Gue mengangguk. “Alhamdulillah Bu. Ibu jarang ke rumah. Pasti sibuk banget yah Bu dirumah.”
“Gak kok Nak. Ibu sedang menikmati masa tua ibu dengan hobi memasak,” katanya. Pantas tangannya bau wangi bumbu dapur.
“Kok datang gak ngabarin dulu sih Bu. Aku kan sama suamiku bisa bangun pagi-pagi buat masakin sarapan buat Ibu. Kan gak enak kalo situasinya kayak begini,” Desy menggerutu. Gue sependapat dengannya tapi gak bersuara.
“Ibu udah masakin sarapan buat kalian dibantu Oma dan Caca. Kalian kenapa bisa bangun kesiangan. Tumben. Biasanya bangun jam 3 pagi. Oma cerita.” Tiba-tiba ibunya Desy tahu kebiasaan kita yang sebenarnya.
Desy menjelaskan. “Kita kecapean aja Bu. Renaldi pulang jam 1 pagi. Aku nungguin dia. Biasanya jam 12 pas suamiku udah sampai rumah dan tidur.”
Ibunya Desy memuji kerja keras gue. Dia menilai gue orang yang bersungguh-sungguh menjaga tanggung jawab keluarga. Gue membalas dengan tersenyum tak lupa diikuti ucapan terima kasih. Kemudian ia mengajak kami beranjak dari kamar untuk bersih-bersih diri lalu sarapan bersama.
Dalam suasana sarapan ibunya Desy sempat mengkhawatirkan keadaan tangan sang anak yang masih kondisi patah. Ia bertanya tentang kelanjutan pemeriksaan dari rumah sakit.
“Insya Allah aku sama Renaldi sore ini bakal ke sana. Udah jadwalnya juga. Ayang aku hari ini libur Bu. Iya kan?” Desy menyenggol manja.

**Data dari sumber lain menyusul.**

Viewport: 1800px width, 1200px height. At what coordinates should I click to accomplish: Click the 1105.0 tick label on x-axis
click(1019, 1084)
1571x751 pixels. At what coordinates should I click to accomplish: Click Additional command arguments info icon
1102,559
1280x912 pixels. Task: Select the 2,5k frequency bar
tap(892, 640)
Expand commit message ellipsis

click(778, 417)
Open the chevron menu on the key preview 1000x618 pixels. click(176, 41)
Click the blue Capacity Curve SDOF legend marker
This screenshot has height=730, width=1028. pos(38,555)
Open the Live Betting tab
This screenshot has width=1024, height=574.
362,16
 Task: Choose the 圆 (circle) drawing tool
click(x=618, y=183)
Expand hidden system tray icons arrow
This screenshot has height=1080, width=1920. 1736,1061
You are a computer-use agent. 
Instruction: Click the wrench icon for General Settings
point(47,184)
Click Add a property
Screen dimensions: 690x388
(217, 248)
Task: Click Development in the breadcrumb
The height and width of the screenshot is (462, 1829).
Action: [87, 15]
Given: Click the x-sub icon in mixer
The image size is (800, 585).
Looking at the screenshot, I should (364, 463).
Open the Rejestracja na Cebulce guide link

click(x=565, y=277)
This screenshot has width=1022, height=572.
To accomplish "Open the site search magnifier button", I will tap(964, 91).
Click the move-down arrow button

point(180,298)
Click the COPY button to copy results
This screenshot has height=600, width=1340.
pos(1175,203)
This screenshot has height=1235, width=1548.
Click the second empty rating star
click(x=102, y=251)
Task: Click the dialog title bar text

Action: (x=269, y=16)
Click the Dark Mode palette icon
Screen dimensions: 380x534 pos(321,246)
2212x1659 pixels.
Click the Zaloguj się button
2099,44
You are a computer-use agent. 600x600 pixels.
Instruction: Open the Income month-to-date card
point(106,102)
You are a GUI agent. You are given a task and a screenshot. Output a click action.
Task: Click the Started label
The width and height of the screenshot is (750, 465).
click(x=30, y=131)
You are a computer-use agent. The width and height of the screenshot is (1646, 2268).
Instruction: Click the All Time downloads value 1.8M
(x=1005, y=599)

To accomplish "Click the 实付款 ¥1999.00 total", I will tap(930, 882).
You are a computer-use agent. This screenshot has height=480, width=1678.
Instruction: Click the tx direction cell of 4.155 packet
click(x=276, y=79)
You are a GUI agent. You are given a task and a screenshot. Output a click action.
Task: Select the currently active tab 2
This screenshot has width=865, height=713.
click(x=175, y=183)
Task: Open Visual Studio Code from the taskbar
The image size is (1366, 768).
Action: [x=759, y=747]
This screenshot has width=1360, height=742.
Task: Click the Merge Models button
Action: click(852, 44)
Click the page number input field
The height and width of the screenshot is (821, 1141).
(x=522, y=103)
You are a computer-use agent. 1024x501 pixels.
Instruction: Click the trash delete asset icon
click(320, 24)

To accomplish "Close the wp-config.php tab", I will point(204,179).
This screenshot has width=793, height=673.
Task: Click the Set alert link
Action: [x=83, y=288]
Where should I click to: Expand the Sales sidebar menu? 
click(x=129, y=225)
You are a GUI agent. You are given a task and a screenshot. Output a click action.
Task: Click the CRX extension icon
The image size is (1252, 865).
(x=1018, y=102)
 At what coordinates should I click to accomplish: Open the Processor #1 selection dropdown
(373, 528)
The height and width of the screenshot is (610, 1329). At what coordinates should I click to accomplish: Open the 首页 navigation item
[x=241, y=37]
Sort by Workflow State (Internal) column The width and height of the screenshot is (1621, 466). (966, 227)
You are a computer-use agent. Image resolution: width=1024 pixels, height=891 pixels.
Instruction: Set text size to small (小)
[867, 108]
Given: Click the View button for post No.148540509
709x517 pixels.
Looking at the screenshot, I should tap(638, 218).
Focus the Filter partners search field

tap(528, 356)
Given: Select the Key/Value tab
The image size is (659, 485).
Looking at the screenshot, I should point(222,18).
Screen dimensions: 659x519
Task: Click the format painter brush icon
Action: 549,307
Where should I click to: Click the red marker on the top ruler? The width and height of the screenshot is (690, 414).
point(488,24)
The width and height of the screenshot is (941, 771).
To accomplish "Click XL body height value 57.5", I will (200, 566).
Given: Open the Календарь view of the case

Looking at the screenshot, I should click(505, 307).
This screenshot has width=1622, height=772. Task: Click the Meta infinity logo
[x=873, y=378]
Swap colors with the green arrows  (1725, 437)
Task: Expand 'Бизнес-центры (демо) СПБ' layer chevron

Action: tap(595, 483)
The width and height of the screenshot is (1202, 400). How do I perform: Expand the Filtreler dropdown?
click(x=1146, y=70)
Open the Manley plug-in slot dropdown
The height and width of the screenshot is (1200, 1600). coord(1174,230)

“Iya Bu.” Gue menjawab singkat.
Oma juga turut ambil dalam pembahasan ini. “Oma yakin Desy pasti sembuh kok. Tulangnya juga masih muda, imunnya juga kuat. Oma aja yang udah tua renta ini bisa loh sembuh yah walaupun juga jangan kerja berat-berat banget. Tapi Tuhan maha baik. Oma masih kuat gendong cucu Oma yang kedua ini. Percayakan aja Des. Tuhan pasti akan menyembuhkanmu.”
Ucapannya membuat senyum Desy tumbuh mekar. Ia dapat imun kepercayaan diri dari menantu. Bukannya kita patuh bersyukur dapat support dari mantu? Orangtua kedua Desy. Begitu juga gue yang dapat support dari mertua.
“Makasih Oma. Desy maksimal itu.” Tawa kebahagiaan Desy tidak bisa ia sembunyikan.
Ibunya Desy ingin menemani sang anak. Gue sih tidak melarang dan Desy demikian. “Oma ikut yah? Ajak Caca juga?” Tiba-tiba Oma merembet ingin diajak.
“Yang jagain Caca siapa Oma? Dia kan gak boleh masuk kamar orang sakit?” tanya gue.
“Oma tunggu taman saja sama Caca. Kan masih bisa. Biar kamu sama Desy yang masuk rumah sakit. Benar kan Bu?” usul Oma, ibunya Desy langsung mengangguk setuju.
Tiba-tiba Desy memberikan ide yang cemerlang. “Gimana kalo kita ke Puncak aja habis dari rumah sakit. Bermalam disana kayaknya seru tuh. Paginya pulang. Ini kan hari senin. Puncak tidak padat kan?”
Giliran gue yang langsung mengangguk setuju. “Iya, Oma, Bu. Aku juga sempat janji sama Desy buat ngajak jalan-jalan ke daerah pegunungan. Kayaknya seru juga sih kalo jalan-jalan bareng.”
Usul terakhir kami berdua membuahkan hasil manis. Oma dan ibunya Desy setuju begitu Caca yang sangat senang dengan berjoget-joget. Seakan ia tahu apa yang sedang orang tuanya rencanakan. Setelah sarapan dan membakar waktu dengan mereka di ruang tamu, menjelang sore, persiapan untuk jalan-jalan dan ke rumah sakit langsung dikerjakan.